*Problem*: Within the records below, find each line with the word "accomplish" and copy it out.

+++ Material provided

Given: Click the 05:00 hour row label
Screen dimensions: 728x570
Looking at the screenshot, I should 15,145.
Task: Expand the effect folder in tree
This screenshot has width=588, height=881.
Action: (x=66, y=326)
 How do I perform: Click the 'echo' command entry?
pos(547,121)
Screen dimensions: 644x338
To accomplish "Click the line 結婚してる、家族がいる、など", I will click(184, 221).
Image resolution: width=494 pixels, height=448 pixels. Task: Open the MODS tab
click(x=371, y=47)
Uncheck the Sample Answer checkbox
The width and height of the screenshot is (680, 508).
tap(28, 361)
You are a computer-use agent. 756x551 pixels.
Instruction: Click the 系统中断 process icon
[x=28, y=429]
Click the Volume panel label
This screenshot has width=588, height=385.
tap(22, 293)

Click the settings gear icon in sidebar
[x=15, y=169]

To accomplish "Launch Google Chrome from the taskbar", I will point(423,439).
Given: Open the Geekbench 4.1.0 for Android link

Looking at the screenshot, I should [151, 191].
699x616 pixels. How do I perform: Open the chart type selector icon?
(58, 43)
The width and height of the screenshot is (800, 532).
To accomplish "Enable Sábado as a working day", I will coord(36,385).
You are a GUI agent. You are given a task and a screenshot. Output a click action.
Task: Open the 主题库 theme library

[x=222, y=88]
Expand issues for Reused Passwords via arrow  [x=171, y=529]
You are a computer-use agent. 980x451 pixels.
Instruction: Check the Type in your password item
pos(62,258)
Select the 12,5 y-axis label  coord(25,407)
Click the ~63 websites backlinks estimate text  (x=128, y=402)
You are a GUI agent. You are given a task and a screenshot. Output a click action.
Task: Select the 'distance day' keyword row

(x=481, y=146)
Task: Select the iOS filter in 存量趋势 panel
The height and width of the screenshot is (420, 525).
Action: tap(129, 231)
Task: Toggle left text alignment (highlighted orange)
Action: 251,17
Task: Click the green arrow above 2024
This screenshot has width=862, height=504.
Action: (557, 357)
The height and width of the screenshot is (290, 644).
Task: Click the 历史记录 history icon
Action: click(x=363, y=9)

++++++

*Written solution*:
To accomplish "Click the line 結婚してる、家族がいる、など", I will click(184, 221).
To accomplish "Launch Google Chrome from the taskbar", I will point(423,439).
To accomplish "Enable Sábado as a working day", I will coord(36,385).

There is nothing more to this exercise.